> [Items]
-------
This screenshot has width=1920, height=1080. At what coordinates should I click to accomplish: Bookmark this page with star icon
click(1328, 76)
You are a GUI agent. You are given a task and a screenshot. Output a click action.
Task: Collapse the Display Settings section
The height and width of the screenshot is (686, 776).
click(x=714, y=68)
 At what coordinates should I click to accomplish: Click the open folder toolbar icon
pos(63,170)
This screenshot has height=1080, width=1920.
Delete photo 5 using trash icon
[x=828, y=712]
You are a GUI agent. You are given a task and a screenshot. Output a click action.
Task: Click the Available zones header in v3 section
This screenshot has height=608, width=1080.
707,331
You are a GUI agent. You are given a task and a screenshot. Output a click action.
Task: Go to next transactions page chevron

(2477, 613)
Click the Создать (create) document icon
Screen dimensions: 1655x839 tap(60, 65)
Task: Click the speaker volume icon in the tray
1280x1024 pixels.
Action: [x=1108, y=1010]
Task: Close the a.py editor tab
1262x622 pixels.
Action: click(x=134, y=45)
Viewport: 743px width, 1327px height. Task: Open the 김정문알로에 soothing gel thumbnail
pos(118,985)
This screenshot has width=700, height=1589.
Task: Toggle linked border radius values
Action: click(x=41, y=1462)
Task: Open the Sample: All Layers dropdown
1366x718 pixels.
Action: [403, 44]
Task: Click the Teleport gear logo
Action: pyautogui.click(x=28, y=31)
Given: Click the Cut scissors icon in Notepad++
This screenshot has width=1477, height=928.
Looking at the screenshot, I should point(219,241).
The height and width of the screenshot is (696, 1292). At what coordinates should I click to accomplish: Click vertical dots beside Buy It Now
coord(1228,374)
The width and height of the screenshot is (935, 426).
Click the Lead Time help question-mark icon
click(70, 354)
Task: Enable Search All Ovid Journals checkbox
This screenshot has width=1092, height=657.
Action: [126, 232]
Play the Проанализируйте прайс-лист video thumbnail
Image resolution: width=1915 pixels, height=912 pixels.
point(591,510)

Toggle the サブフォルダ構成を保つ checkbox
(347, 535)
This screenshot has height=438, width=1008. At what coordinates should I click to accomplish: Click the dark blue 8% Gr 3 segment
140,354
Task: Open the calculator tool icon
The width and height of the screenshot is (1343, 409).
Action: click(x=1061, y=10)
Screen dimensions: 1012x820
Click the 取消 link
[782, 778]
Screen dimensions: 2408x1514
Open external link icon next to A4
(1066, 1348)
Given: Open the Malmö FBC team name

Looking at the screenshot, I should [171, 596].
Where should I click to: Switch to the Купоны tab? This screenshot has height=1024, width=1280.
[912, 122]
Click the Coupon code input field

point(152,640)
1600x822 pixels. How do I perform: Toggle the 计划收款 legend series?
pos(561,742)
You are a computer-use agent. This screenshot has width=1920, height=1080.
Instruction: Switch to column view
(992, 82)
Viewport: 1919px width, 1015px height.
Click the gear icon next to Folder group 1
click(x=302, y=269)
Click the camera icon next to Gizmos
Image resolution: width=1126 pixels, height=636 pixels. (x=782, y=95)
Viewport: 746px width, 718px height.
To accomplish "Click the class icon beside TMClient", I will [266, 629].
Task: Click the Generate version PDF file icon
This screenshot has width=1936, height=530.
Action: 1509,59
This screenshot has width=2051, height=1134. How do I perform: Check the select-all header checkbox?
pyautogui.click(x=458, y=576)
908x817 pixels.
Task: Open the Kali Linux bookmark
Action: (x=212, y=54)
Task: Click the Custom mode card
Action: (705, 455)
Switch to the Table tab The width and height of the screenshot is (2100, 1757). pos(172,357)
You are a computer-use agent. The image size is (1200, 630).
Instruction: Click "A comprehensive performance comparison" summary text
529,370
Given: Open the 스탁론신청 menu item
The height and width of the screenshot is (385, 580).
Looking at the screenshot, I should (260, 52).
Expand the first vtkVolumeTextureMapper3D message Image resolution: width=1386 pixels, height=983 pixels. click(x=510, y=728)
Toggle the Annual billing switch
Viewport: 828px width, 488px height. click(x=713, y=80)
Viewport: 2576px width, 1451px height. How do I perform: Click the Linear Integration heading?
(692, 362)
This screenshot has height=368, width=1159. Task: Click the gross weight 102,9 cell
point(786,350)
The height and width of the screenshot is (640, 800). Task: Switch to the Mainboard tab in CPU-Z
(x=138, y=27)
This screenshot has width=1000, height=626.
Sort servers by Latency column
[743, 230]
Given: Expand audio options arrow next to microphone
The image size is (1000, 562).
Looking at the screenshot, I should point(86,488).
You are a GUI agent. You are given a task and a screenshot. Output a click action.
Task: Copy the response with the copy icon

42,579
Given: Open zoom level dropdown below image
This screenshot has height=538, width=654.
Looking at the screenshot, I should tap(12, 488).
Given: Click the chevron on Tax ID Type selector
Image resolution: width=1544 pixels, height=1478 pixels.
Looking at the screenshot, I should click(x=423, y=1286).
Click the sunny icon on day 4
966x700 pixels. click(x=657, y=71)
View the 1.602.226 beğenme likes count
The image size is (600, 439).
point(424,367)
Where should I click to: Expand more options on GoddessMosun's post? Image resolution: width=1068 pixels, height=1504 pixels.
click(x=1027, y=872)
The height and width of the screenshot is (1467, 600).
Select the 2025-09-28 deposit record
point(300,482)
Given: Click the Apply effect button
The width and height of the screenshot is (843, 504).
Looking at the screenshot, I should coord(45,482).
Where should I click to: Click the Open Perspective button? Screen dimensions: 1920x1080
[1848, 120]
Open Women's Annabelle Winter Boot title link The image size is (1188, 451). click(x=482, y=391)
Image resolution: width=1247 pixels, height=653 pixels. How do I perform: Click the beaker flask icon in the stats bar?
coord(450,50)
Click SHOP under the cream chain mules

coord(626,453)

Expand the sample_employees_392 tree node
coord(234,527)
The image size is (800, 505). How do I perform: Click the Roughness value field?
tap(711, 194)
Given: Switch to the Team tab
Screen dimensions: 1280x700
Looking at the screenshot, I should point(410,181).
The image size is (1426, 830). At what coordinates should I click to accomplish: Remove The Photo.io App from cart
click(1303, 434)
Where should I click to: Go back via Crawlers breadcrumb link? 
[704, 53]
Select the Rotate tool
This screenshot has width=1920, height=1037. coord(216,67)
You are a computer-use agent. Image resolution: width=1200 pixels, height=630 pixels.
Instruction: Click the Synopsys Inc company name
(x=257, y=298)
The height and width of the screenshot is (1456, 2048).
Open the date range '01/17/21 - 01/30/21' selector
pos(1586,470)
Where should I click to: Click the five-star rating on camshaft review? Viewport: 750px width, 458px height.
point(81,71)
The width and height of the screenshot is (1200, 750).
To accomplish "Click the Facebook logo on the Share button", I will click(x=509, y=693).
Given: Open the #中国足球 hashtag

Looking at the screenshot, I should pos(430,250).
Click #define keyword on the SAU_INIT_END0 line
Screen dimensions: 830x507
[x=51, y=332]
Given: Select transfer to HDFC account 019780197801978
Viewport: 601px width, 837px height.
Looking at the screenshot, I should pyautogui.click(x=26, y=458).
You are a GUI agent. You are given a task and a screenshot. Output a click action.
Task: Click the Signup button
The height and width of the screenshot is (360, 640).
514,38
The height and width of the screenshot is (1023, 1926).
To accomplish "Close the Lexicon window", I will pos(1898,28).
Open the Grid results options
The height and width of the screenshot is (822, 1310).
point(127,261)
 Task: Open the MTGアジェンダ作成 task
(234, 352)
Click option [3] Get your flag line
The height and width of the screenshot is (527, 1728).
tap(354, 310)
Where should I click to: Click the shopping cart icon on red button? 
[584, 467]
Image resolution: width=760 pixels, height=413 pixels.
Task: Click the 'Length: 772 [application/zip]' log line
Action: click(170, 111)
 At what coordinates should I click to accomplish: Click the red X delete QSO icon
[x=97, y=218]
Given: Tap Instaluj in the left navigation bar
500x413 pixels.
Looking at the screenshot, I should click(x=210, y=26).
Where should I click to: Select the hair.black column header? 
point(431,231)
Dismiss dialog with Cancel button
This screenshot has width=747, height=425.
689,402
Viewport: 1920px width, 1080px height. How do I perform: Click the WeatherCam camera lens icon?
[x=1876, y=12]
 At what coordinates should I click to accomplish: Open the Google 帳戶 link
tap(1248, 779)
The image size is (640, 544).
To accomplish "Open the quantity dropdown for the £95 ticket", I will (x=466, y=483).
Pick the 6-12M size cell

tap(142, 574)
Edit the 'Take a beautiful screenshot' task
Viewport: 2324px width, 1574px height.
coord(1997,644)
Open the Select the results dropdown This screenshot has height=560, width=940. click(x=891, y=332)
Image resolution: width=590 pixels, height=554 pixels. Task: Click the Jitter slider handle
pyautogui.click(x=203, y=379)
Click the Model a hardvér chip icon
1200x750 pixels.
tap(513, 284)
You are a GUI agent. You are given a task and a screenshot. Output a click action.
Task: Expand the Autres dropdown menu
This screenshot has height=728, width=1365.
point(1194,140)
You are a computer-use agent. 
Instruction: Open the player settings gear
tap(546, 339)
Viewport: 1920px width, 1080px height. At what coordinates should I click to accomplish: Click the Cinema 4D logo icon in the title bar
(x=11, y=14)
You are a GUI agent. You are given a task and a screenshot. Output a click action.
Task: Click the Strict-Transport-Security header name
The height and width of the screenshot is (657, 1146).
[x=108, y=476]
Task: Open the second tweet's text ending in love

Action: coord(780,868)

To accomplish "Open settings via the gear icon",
-------
> [What to do] Update the lines from the line with "Given: Expand audio" up to and including the line with "[1848, 120]", changing "icon" to "symbol" and keeping everything else the same.

> [Written answer]
Given: Expand audio options arrow next to microphone
The image size is (1000, 562).
Looking at the screenshot, I should point(86,488).
You are a GUI agent. You are given a task and a screenshot. Output a click action.
Task: Copy the response with the copy symbol

42,579
Given: Open zoom level dropdown below image
This screenshot has height=538, width=654.
Looking at the screenshot, I should tap(12, 488).
Given: Click the chevron on Tax ID Type selector
Image resolution: width=1544 pixels, height=1478 pixels.
Looking at the screenshot, I should click(x=423, y=1286).
Click the sunny symbol on day 4
966x700 pixels. click(x=657, y=71)
View the 1.602.226 beğenme likes count
The image size is (600, 439).
point(424,367)
Where should I click to: Expand more options on GoddessMosun's post? Image resolution: width=1068 pixels, height=1504 pixels.
click(x=1027, y=872)
The height and width of the screenshot is (1467, 600).
Select the 2025-09-28 deposit record
point(300,482)
Given: Click the Apply effect button
The width and height of the screenshot is (843, 504).
Looking at the screenshot, I should coord(45,482).
Where should I click to: Click the Open Perspective button? Screen dimensions: 1920x1080
[1848, 120]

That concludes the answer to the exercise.